## Work to do
Please repeat the part of the Osprey report that opens with the words containing "San Diego Union-Tribune" and closes with "inside the planes.", swapping every "Growler" for "Prowler".

## Page text
** begin **
Report: Osprey's Assault Vehicles Can't Carry Ammo

January 26th, 2008  
Team Infidel

Topic: Report: Osprey's Assault Vehicles Can't Carry Ammo

San Diego Union-Tribune
January 26, 2008 Jeeplike Growler is said to tip over
By Joseph Neff, McClatchy-Tribune News Service
RALEIGH, N.C. – When the Marines shipped their V-22 Osprey aircraft to Iraq last year, they had to leave behind the assault vehicles and mobile mortar system that fit inside the planes.
It turns out that the new mortar system can't safely carry its ammunition.
That conclusion, from a government audit, is the most recent bad news for the Marines' attempt to ferry firepower inside the Osprey. The Defense Department inspector general is investigating the program, which is two years behind schedule and $15 million over budget.
The system consists of a jeeplike vehicle called the Growler that pulls trailers carrying mortars and ammunition.
Each Growler costs $127,000 and is made in Robbins, N.C.
It can't safely pull its ammunition trailer, according to interviews and the Government Accountability Office report. The trailer has a tendency to bounce or tip over, which could crush a Marine riding in the back of the Growler. A Growler without a trailer was reported to have tipped over last summer when it swerved to avoid a turtle in the road.
** end **
## Data extract
** begin **
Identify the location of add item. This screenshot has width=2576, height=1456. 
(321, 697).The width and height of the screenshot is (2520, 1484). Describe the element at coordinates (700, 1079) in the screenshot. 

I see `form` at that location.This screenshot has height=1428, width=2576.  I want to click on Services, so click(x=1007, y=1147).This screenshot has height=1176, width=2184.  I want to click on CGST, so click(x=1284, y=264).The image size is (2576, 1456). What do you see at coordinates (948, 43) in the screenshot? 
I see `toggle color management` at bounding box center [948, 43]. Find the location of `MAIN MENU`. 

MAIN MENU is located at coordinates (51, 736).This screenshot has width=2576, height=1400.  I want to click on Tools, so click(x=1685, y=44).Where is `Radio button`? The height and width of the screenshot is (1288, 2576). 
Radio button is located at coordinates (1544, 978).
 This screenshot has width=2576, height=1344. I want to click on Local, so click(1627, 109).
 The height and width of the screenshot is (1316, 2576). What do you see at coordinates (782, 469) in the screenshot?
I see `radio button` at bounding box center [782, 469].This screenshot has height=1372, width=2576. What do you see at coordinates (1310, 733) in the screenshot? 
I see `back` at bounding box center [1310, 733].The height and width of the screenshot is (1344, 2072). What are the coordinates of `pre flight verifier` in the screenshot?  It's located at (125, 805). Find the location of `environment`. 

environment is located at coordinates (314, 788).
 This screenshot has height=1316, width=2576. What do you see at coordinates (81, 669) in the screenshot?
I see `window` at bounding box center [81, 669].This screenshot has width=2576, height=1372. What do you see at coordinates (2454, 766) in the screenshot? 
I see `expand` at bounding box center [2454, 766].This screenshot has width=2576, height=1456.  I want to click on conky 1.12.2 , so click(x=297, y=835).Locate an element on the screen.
** end **
## Answer to the task
San Diego Union-Tribune
January 26, 2008 Jeeplike Prowler is said to tip over
By Joseph Neff, McClatchy-Tribune News Service
RALEIGH, N.C. – When the Marines shipped their V-22 Osprey aircraft to Iraq last year, they had to leave behind the assault vehicles and mobile mortar system that fit inside the planes.